#### [Exercise instructions]
Are you able to retype all the records below exactly?
◇ ◇ ◇ ◇
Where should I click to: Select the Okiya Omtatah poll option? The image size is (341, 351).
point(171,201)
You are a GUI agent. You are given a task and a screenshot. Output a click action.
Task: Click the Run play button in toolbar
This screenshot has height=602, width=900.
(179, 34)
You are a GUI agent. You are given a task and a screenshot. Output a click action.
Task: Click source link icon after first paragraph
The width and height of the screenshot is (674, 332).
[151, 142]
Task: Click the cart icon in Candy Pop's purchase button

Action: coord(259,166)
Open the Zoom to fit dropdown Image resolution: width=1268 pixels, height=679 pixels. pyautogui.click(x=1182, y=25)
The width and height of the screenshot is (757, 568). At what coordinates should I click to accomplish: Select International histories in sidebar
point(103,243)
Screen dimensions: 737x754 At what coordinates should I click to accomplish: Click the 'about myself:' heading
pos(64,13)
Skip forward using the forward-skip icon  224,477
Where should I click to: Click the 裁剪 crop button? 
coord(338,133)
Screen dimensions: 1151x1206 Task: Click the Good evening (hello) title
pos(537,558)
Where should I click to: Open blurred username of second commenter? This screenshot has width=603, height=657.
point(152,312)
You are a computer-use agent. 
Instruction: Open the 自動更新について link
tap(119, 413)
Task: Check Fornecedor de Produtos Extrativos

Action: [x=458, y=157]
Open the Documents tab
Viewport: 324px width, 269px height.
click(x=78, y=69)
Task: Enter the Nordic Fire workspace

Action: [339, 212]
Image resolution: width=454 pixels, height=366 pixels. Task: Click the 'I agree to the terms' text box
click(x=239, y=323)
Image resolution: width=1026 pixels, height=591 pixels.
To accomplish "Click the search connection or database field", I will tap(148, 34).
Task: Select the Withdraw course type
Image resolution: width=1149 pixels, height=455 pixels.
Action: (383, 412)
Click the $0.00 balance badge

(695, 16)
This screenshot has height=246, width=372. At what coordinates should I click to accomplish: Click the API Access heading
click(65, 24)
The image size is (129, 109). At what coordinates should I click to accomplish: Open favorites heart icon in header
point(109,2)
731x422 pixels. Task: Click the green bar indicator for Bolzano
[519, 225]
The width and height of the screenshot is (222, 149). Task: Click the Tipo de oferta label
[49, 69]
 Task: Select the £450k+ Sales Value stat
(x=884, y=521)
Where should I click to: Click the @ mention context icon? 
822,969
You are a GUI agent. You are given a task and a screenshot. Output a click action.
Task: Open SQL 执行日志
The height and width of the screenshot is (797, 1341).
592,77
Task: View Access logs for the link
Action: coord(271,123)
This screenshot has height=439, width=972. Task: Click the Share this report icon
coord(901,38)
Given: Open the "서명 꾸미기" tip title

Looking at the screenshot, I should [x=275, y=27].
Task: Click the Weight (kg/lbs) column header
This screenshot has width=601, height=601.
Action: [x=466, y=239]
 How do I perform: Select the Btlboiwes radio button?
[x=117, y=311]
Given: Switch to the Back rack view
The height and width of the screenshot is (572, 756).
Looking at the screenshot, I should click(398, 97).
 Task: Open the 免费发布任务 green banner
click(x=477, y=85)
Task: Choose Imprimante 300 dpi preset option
◇ ◇ ◇ ◇
#### [Answer below]
Where should I click to: Select the Okiya Omtatah poll option? The image size is (341, 351).
point(171,201)
You are a GUI agent. You are given a task and a screenshot. Output a click action.
Task: Click the Run play button in toolbar
This screenshot has height=602, width=900.
(179, 34)
You are a GUI agent. You are given a task and a screenshot. Output a click action.
Task: Click source link icon after first paragraph
The width and height of the screenshot is (674, 332).
[151, 142]
Task: Click the cart icon in Candy Pop's purchase button

Action: coord(259,166)
Open the Zoom to fit dropdown Image resolution: width=1268 pixels, height=679 pixels. pyautogui.click(x=1182, y=25)
The width and height of the screenshot is (757, 568). At what coordinates should I click to accomplish: Select International histories in sidebar
point(103,243)
Screen dimensions: 737x754 At what coordinates should I click to accomplish: Click the 'about myself:' heading
pos(64,13)
Skip forward using the forward-skip icon  224,477
Where should I click to: Click the 裁剪 crop button? 
coord(338,133)
Screen dimensions: 1151x1206 Task: Click the Good evening (hello) title
pos(537,558)
Where should I click to: Open blurred username of second commenter? This screenshot has width=603, height=657.
point(152,312)
You are a computer-use agent. 
Instruction: Open the 自動更新について link
tap(119, 413)
Task: Check Fornecedor de Produtos Extrativos

Action: [x=458, y=157]
Open the Documents tab
Viewport: 324px width, 269px height.
click(x=78, y=69)
Task: Enter the Nordic Fire workspace

Action: [339, 212]
Image resolution: width=454 pixels, height=366 pixels. Task: Click the 'I agree to the terms' text box
click(x=239, y=323)
Image resolution: width=1026 pixels, height=591 pixels.
To accomplish "Click the search connection or database field", I will tap(148, 34).
Task: Select the Withdraw course type
Image resolution: width=1149 pixels, height=455 pixels.
Action: (383, 412)
Click the $0.00 balance badge

(695, 16)
This screenshot has height=246, width=372. At what coordinates should I click to accomplish: Click the API Access heading
click(65, 24)
The image size is (129, 109). At what coordinates should I click to accomplish: Open favorites heart icon in header
point(109,2)
731x422 pixels. Task: Click the green bar indicator for Bolzano
[519, 225]
The width and height of the screenshot is (222, 149). Task: Click the Tipo de oferta label
[49, 69]
 Task: Select the £450k+ Sales Value stat
(x=884, y=521)
Where should I click to: Click the @ mention context icon? 
822,969
You are a GUI agent. You are given a task and a screenshot. Output a click action.
Task: Open SQL 执行日志
The height and width of the screenshot is (797, 1341).
592,77
Task: View Access logs for the link
Action: coord(271,123)
This screenshot has height=439, width=972. Task: Click the Share this report icon
coord(901,38)
Given: Open the "서명 꾸미기" tip title

Looking at the screenshot, I should [x=275, y=27].
Task: Click the Weight (kg/lbs) column header
This screenshot has width=601, height=601.
Action: [x=466, y=239]
 How do I perform: Select the Btlboiwes radio button?
[x=117, y=311]
Given: Switch to the Back rack view
The height and width of the screenshot is (572, 756).
Looking at the screenshot, I should click(398, 97).
 Task: Open the 免费发布任务 green banner
click(x=477, y=85)
Task: Choose Imprimante 300 dpi preset option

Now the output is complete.